Pernah Rasakan Sakitnya Dijajah, Presiden Afsel: Perang Israel di Gaza Harus Berakhir
Ramaphosa menegaskan, dunia tidak bisa menutup mata terhadap ketidakadilan ini.
REPUBLIKA.CO.ID, JOHANNESBURG — Presiden Afrika Selatan Cyril Ramaphosa menyatakan bahwa perang barbar Israel terhadap rakyat Gaza harus segera diakhiri.
"Sebagai bangsa, kami sangat memahami rasa sakit akibat tanah kami dijajah dan rakyat kami ditindas. Afrika Selatan dan Aljazair berdiri teguh mendukung perjuangan rakyat Palestina untuk menentukan nasib sendiri," ujar Ramaphosa.
Presiden Afrika Selatan menyatakan hal itu dalam pidatonya kepada parlemen Aljazair dalam kunjungan kerja pada Jumat (6/12), sebagaimana dikutip dari transkrip yang dirilis pemerintah dan diterima Anadolu pada akhir pekan.
Ia menambahkan, pembunuhan terhadap perempuan, anak-anak, dan warga sipil yang tidak terlibat; pemboman terhadap rumah, sekolah, dan rumah sakit; serta penolakan bantuan kemanusiaan adalah noda pada hati nurani dunia.

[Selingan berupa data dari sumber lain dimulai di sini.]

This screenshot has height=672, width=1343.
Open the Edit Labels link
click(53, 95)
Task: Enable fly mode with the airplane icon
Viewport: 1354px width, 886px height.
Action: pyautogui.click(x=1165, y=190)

Ramaphosa menegaskan, “Kita tidak bisa menutup mata terhadap ketidakadilan ini.”
Afrika Selatan telah mengajukan gugatan genosida terhadap Israel di mahkamah Den Haag pada akhir 2023. Dalam gugatan tersebut, Israel dituduh gagal memenuhi komitmennya berdasarkan Konvensi Genosida 1948, menyusul serangan tanpa henti terhadap Gaza sejak Oktober tahun lalu.
Sejumlah negara, termasuk Turki, Nikaragua, Palestina, Spanyol, Meksiko, Libya, dan Kolombia, turut bergabung dalam kasus ini di Mahkamah Internasional (ICJ), yang mulai mengadakan sidang publik pada Januari.
Ramaphosa menekankan bahwa dunia memiliki tanggung jawab untuk mengakhiri genosida ini.“Israel harus bertanggung jawab atas kejahatannya terhadap rakyat Gaza,” tegasnya.
Sahara Barat
Ramaphosa juga menyatakan bahwa Aljazair dan Afrika Selatan harus tetap teguh mendukung hak rakyat Sahara Barat untuk menentukan nasib sendiri.
“Kami mengapresiasi Aljazair atas dukungannya yang tak tergoyahkan terhadap perjuangan rakyat Sahara Barat dalam menentukan masa depan mereka,” ujarnya, seraya menambahkan bahwa mereka harus mengingatkan komunitas internasional tentang tanggung jawabnya terhadap rakyat Sahara Barat.
Sebagai negara pertama di Afrika yang memimpin G20, Ramaphosa menyatakan pentingnya membangun tatanan dunia baru yang didasarkan pada keadilan, kesetaraan, dan inklusivitas.
Ia kembali menyerukan reformasi Dewan Keamanan PBB agar lebih representatif dan akuntabel."Seperti Afrika Selatan dan Aljazair, kita harus bersatu menyerukan transformasi sistem pemerintahan global," tegasnya.
Ramaphosa juga menyatakan bahwa sistem ini harus melayani kepentingan semua negara dan rakyatnya, serta memberikan dukungan yang konsisten kepada mereka yang rentan dan terpinggirkan di mana saja.
“Kita harus membela warga sipil tak bersalah yang terjebak dalam perang dan konflik,” tambahnya.
Ia juga menyoroti pentingnya persatuan Afrika untuk mempercepat pembangunan sosial dan ekonomi demi mencapai Tujuan Pembangunan Berkelanjutan PBB dan Agenda 2063 benua Afrika.